Naomi Ormskerk, MSc. PhD candidate at the University of Humanistic Studies; the Netherlands
Abuse of minors in Catholic institutions is a phenomenon of vast dimensions and universal scope. In the Netherlands, complaint and compensation schemes and mediation procedures were established to provide a procedure offering an alternative to criminal law and civil litigation and to meet the needs of victim-survivors (claimants). These procedures, which can be categorised as institutionalised procedures (initiated by the Church or State) and non-institutionalised procedures (initiated by claimants), incorporate a hybrid procedure where one can file a complaint and a claim for damages or a procedure based on dialogue combined with a financial claim resulting in a verdict without going to court. Nevertheless, few civil court cases were filed by claimants. Both the alternative procedures and the court cases are types of redress. This study seeks to analyse what claimants’ experiences are with Dutch redress procedures and if they are a match with the goals of the proceedings, namely recognition and repair. Claimants’ experiences were assessed through the theoretical lenses of procedural and restorative justice.
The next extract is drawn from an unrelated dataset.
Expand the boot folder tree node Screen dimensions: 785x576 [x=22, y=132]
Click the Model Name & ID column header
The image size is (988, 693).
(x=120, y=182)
Dr. Carola Lingaas, Associate Professor, VID Specialized University
Dr. Anne Margrethe Sønneland, Associate Professor, VID Specialized University
In June 2023, the Norwegian Truth and Reconciliation Commission published its report about the assimilation policies towards the Sámi, Kven and Skogfinn minority populations and the consequences of these policies. The TRC process was initiated by the Sámi indigenous people, and the Parliament decided that there was a need for a Truth and Reconciliation Commission in 2018. While the majority population has had – and still has – little knowledge both about the assimilation policies and the TRC process, the TRC did rise expectations of a change in policies towards the Sámi in parts of the Sámi community. A few months before the TRC published its report, the Norwegian Supreme Court came to the decision that the windmill park in Fosen, in central Norway, constituted a violation of the right to culture of the southern Sámi population. 500 days after this decision, Sámi youth and young environmentalists carried out demonstrations in the Department of Justice. 700 days after the decision, a young Sámi decided to occupy the square outside of the Parliament, and raised his lavvo. He was later followed by young Sámi activists with the support of environmentalist groups. The paper will discuss the ways in which the ongoing conflict related to land and water influences on the reconciliation process in the aftermath of the TRC.